Task to complete:
A verbatim reproduction of the following listing is required; omit the pictures.

Exercise materials:
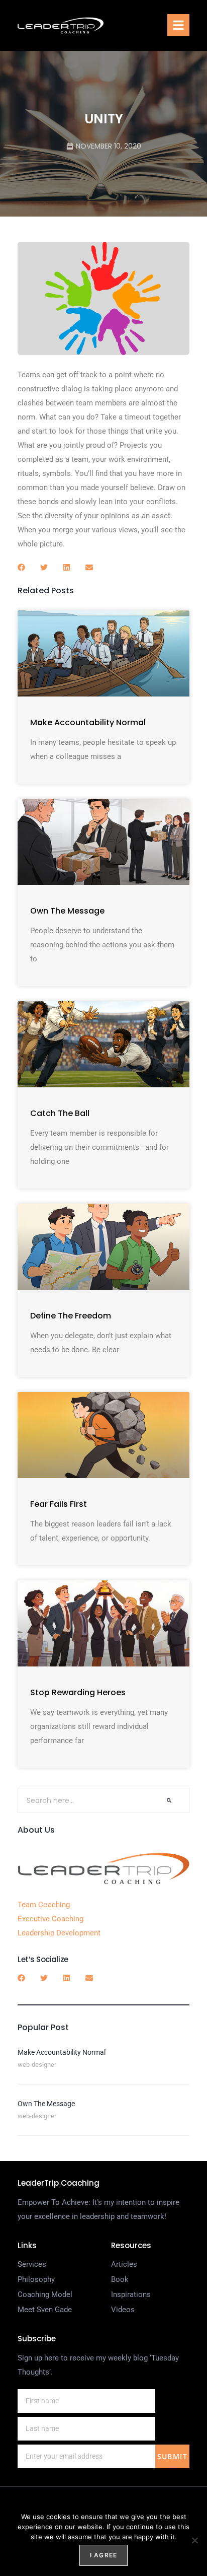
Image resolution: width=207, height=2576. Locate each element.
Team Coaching (44, 1904)
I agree (103, 2555)
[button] (178, 25)
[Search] (169, 1800)
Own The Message (67, 911)
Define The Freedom (70, 1315)
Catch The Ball (59, 1113)
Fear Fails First (58, 1504)
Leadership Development (59, 1932)
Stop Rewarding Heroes (78, 1692)
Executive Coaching (50, 1918)
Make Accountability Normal (88, 722)
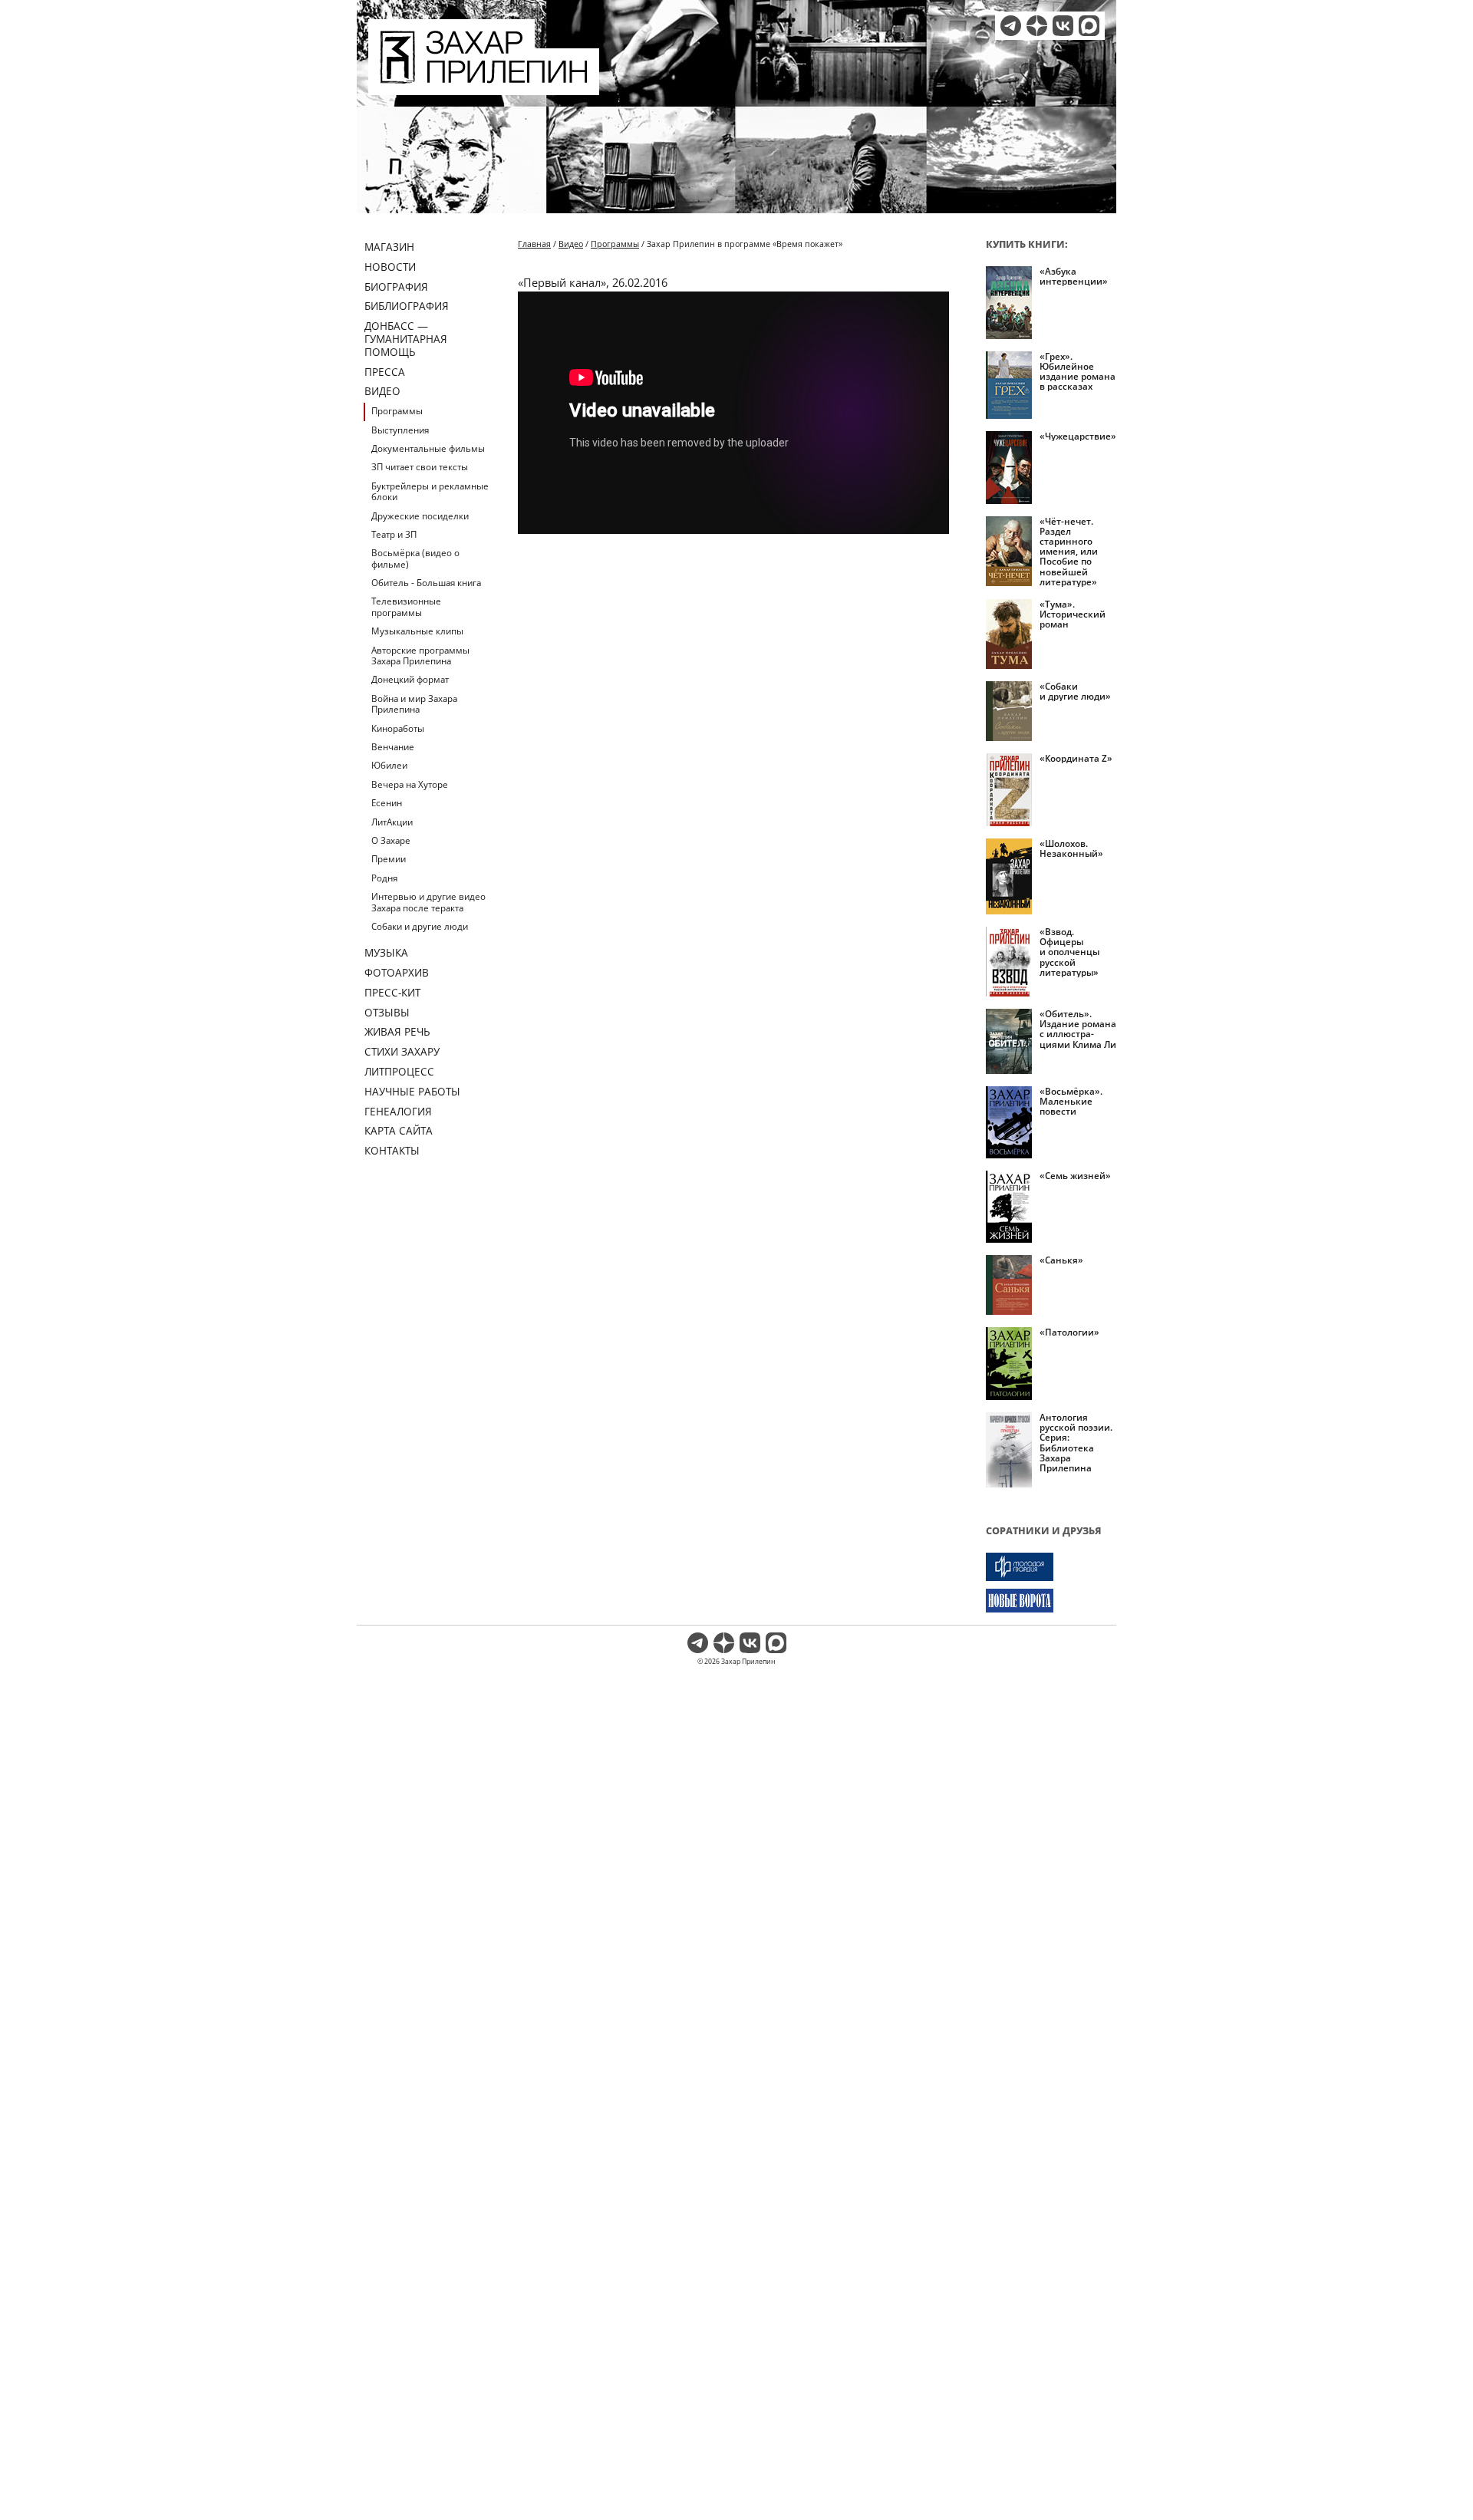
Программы (397, 410)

Response to this task:
Image resolution: width=207, height=2576. Locate each element.
Team Coaching (44, 1904)
I agree (103, 2555)
[button] (178, 25)
[Search] (169, 1800)
Own The Message (67, 911)
Define The Freedom (70, 1315)
Catch The Ball (59, 1113)
Fear Fails First (58, 1504)
Leadership Development (59, 1932)
Stop Rewarding Heroes (78, 1692)
Executive Coaching (50, 1918)
Make Accountability Normal (88, 722)
Программы (397, 410)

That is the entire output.